Headline

Kementerian haji dan umrah menaikkan posisi Indonesia dalam diplomasi haji.

Korupsi dan Sikap Mental Serakah

Dominikus Dalu S Senior Asisten Ombudsman pada Ombudsman RI
07/9/2016 00:30
Korupsi dan Sikap Mental Serakah
(Ilustrasi Tiyok)

KPK melakukan operasi tangkap tangan (OTT) terhadap Bupati Banyuasin dan beberapa orang yang bersamanya pada Minggu (4/9) terkait dengan perizinan proyek di wilayah yang dipimpinnya. Publik sekali lagi dipertontonkan pemandangan menyedihkan ketika kepala daerah tertangkap tangan karena dugaan terlibat korupsi. Alih-alih menjadi contoh pemberantasan korupsi dan memajukan daerahnya, bupati itu malah menjadi pelaku korupsi, mencederai janjinya ketika kampanye kepada konstituen yang memilihnya. Ketika digelandang di kantor KPK, ia menyampaikan permintaan maaf dan mengaku salah serta khilaf. OTT oleh KPK ini menambah jumlah kepala daerah yang terlibat korupsi selama 2010-2016 menjadi sekitar 361 orang.
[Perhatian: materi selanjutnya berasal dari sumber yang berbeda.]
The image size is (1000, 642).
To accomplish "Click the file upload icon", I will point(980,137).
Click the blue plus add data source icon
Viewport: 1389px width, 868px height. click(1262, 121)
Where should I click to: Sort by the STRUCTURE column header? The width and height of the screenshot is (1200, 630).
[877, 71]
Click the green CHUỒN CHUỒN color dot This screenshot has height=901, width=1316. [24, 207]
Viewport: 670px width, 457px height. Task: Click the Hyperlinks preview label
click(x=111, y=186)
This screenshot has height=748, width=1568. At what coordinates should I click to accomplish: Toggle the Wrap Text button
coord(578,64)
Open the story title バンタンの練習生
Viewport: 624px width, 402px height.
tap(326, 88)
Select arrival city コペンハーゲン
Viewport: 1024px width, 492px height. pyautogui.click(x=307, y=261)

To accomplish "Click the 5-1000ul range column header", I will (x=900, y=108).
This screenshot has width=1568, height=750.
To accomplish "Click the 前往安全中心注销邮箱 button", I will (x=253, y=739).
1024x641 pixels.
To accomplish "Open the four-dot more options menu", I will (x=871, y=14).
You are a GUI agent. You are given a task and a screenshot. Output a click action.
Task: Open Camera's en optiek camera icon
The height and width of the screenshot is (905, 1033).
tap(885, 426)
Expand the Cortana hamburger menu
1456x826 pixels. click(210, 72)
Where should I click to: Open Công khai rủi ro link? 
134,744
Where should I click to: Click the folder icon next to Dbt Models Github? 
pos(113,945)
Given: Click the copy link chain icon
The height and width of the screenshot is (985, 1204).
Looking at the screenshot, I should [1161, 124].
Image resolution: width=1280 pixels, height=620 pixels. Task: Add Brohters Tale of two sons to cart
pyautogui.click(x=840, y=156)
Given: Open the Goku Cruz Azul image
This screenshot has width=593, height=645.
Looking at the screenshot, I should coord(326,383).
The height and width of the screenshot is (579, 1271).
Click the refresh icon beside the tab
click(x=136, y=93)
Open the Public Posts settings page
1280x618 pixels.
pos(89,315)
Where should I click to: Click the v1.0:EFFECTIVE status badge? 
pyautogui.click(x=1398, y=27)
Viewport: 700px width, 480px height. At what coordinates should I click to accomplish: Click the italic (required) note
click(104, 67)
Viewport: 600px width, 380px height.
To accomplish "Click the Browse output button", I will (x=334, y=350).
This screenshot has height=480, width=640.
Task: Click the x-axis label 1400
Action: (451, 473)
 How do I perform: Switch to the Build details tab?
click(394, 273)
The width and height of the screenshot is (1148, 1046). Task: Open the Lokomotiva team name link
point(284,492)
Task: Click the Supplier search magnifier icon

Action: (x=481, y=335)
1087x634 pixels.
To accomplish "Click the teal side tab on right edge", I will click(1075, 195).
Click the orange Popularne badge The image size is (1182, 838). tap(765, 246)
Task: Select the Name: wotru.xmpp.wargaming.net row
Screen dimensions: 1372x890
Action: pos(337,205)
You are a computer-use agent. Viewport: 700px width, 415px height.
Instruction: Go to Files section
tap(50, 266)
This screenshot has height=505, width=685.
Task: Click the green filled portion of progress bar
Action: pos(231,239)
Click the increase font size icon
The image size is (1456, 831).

Sebelumnya Gubernur Sultra telah ditetapkan leh KPK menjadi tersangka pada akhir Agustus 2016. Para kepala daerah yang terlibat persoalan hukum khususnya kasus korupsi itu kasusnya telah dan sedang dalam proses penyidikan jajaran kejaksaan, Polri, dan KPK, ataupun yang sudah memperoleh putusan pengadilan dan telah menjadi narapidana. Beberapa modus operandi korupsi oleh kepala daerah itu antara lain penyalahgunaan anggaran, penggelapan, dan pemerasan dalam jabatan.

Mengapa korupsi oleh kepala daerah terus terjadi dan hukuman seolah tidak memberikan efek jera? Selain ongkos politik untuk menjadi kepala daerah yang begitu mahal sehingga ketika menjabat harus mencari cara mengembalikan biaya politik dimaksud, konon kalau menjadi bupati/wali kota apalagi menjadi gubernur, uang puluhan miliar hingga ratusan miliar harus disediakan untuk biaya pencalonan. Belum lagi kebutuhan untuk secara rutin membiayai konstituen atau loyalis/tim suksesnya, termasuk partai pengusung yang sudah diperjanjikan sebelum menang sebagai kepala daerah dalam pemilu. Semua beban biaya itu sangat mungkin tidak dari uang pribadi, dan dari mana uangnya kalau bukan dari praktik korupsi.

Menyalahgunakan jabatan
Idealnya setiap pejabat, ketika akan memangku jabatannya, sudah memahami benar mandat yang diberikan kepadanya. Sayangnya sumpah jabatan yang dilakukan sebelum memangku jabatan hanya sebagai upacara seremonial belaka. Sumpah jabatan tidak diresapi sebagai suatu ikrar kepada publik dan kepada Sang Penciptanya bahwa akan menjalankan amanah secara bertanggung jawab. Pejabat yang mengingkari sumpah jabatan ialah pejabat yang menyalahgunakan wewenangnya baik untuk tujuan pribadi maupun kelompoknya. Paling tidak dikenal ada tiga praktik penyalahgunaan wewenang dalam birokrasi pemerintahan yang seharusnya dihindari. Pertama, mercenary abuse of power, yakni terjadi penyalahgunaan wewenang oleh pejabat terkait bekerja sama dengan pihak lain. Biasanya dengan rekanan pemerintah atau kroninya dengan cara suap, sogok-menyogok, atau praktik mark up. Kedua, discretionary abuse of power, bahwa untuk mengisi kekosongan peraturan perundang-undangan yang tidak ada atau tidak mengatur secara khusus agar administrasi pemerintahan dan pelayanan publik dapat berjalan, maka dalam hal tertentu pejabat terkait diberikan kewenangan untuk membuat kebijakan atau diskresi. Sayangnya, hal itu disalahgunakan untuk kepentingan pribadi, kroni, atau dikenal dengan kolusi dan nepotisme. Ketiga, ideological abuse of power. Penyalahgunaan jabatan tipe ini disebabkan pejabat bersangkutan memiliki keinginan dan kepentingan memperjuangkan kelompok atau golongan atau partai pendukungnya (bagi partisan politik) karena balas jasa atau budi. Korupsi jenis ini sangat berbahaya karena melibatkan elemen politik dan saling melindungi.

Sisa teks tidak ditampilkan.